With strict planning rules, many homeowners are now often building down if they want to extend as they are prohibited from going up. ‘That doesn’t help either,’ adds Julia. ‘We are blocking paths for water to reach the drain runs, and limiting the ground space where water can stay.’
LONDON’S FIRST LINE OF DEFENCE
It was a horrific incident in the 1950s that made London look into flood prevention and eventually create The Thames Barrier – a retractable flood barrier made up of 10 steel gates which spans 520 metres across the River Thames. ‘It was built in response to floods in 1953, that swept down the east coast of the country and killed over 300 people,’ explains Sarah.
When it was first constructed in the 1980s the expectation was that it would be used once or twice per year, building up to 30 times per year by 2030, due to rising sea levels caused by climate change. However, in 2013/14 it needed to close 41 times.
And although it was originally envisaged to last until 2030, Sarah says, ‘we’ve invested heavily in the Thames Barrier to ensure it can continue to provide high protection to London until at least 2070 based on current climate projections.’
The Environment Agency are already planning for the future of the flood defences through the Thames Estuary 2100 Plan.
The Plan contains protection strategies against flooding for the next 15 years and beyond until the end of the 21st century, through ‘working with partners to continue to protect the 1.4 million people and £321 billion worth of property at risk of flooding in the capital’.
‘It’s a very long term plan that looks out beyond the end of the century,’ explains Sarah. ‘We are already embarking upon the earliest phase. So that we can adapt to a range of different climate futures, we review all the evidence on a number of social, environmental and economic indicators, including the latest sea level rise predictions, every 10 years to ensure that we are able to respond in a timely way should those predictions change. ‘
The plan also sets out approaches to managing flood risk are appropriate along the estuary based upon future flood levels.
This includes a system of defences constructed such as Thames Barrier, other smaller barriers, 330 kilometres of flood walls and embankments, pumping stations and flood gates.
In some locations this will mean raising or moving back existing riverside defences, according to Sarah – something that could impact those with riverside properties.
‘There will be some cases where defences will need to be raised by half a metre initially or there are other opportunities to push defences back and reshape the Riverside’, she admits.

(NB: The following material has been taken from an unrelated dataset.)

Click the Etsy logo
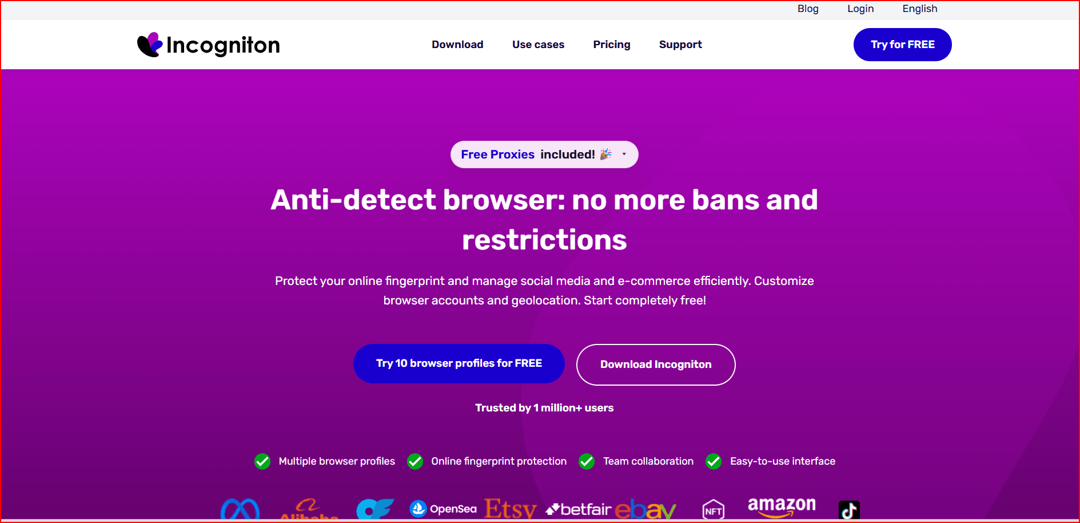1080x523 pixels. tap(510, 509)
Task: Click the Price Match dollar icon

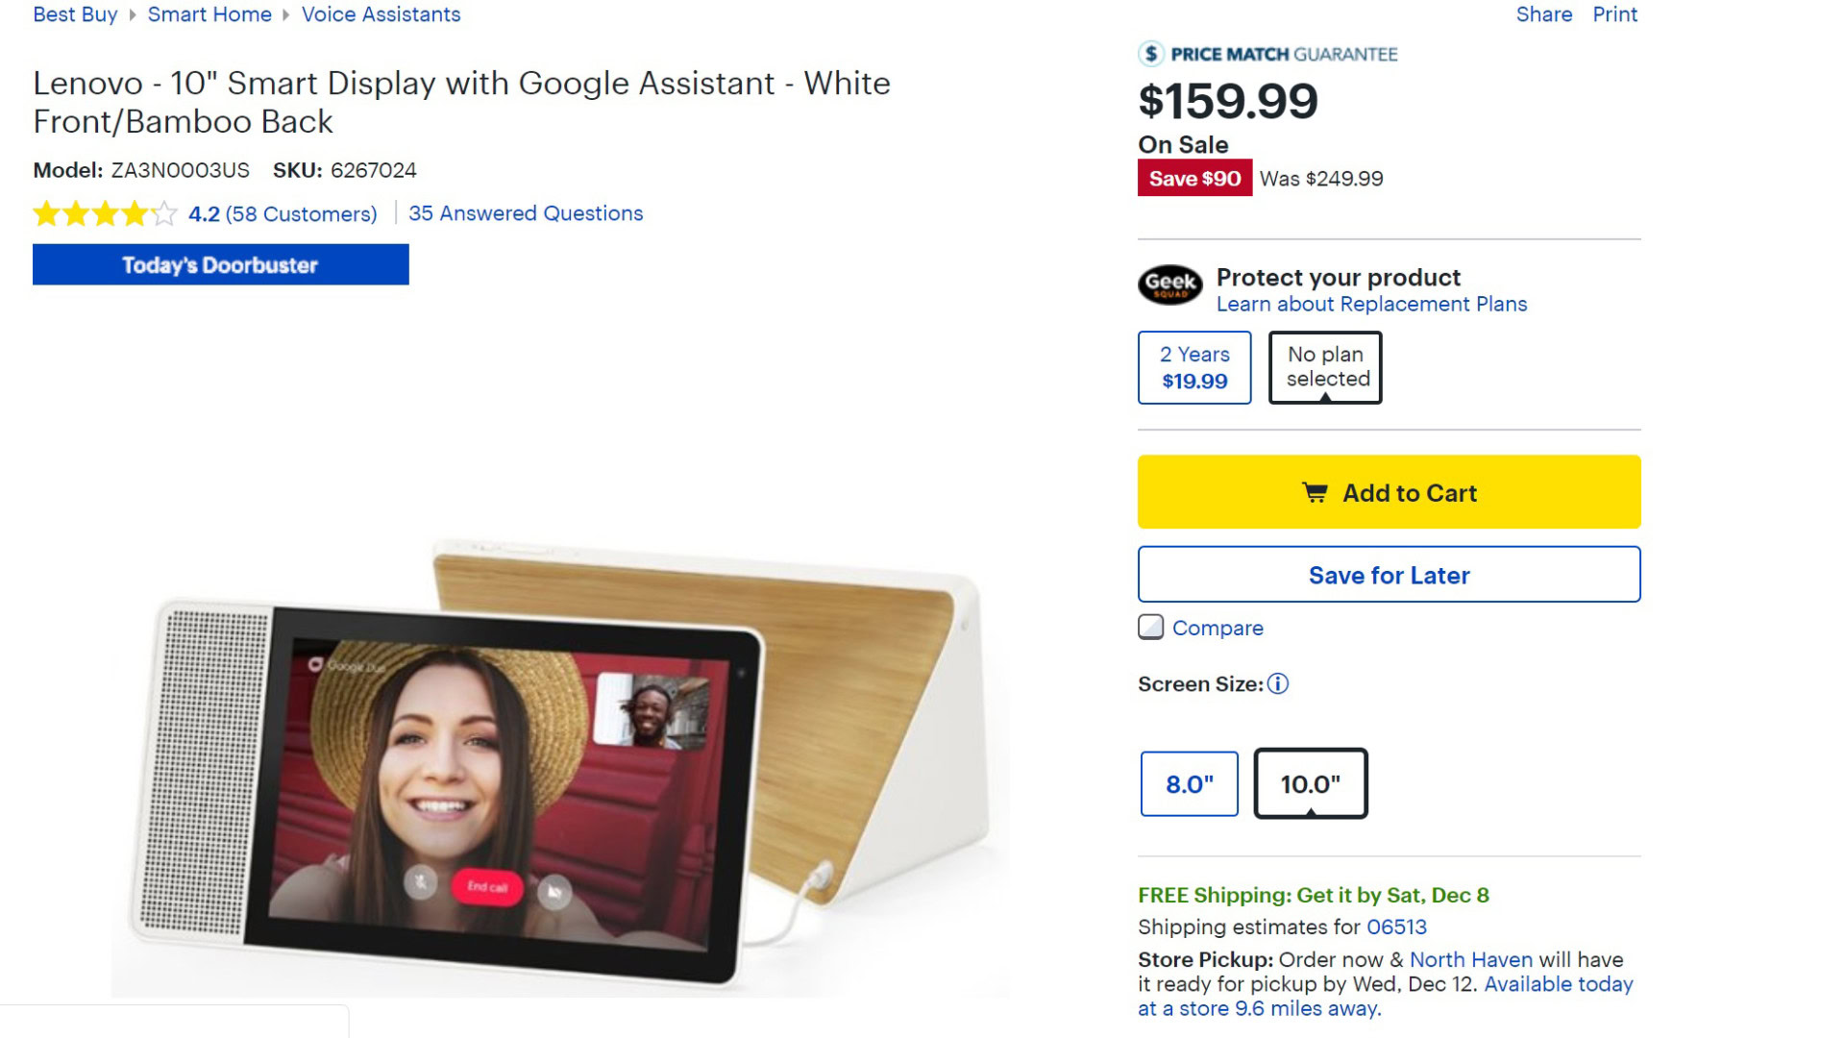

‘We need to work with communities, existing properties, businesses and infrastructures and local authorites to get the best fit.’
The Environmental Agency is also bound by the Flood and Water Management Act 2010 to develop a National Flood and Coastal Erosion Risk Management (FCERM) Strategy for England to mitigate and tackle flood risk.
This includes expanded flood warnings by 2022 to all at-risk properties across England, with 62,000 more families to be added to the service, as well as more collaborative partnerships with national road, rail and utilities providers to ensure their investments are flood resilient and benefit the public.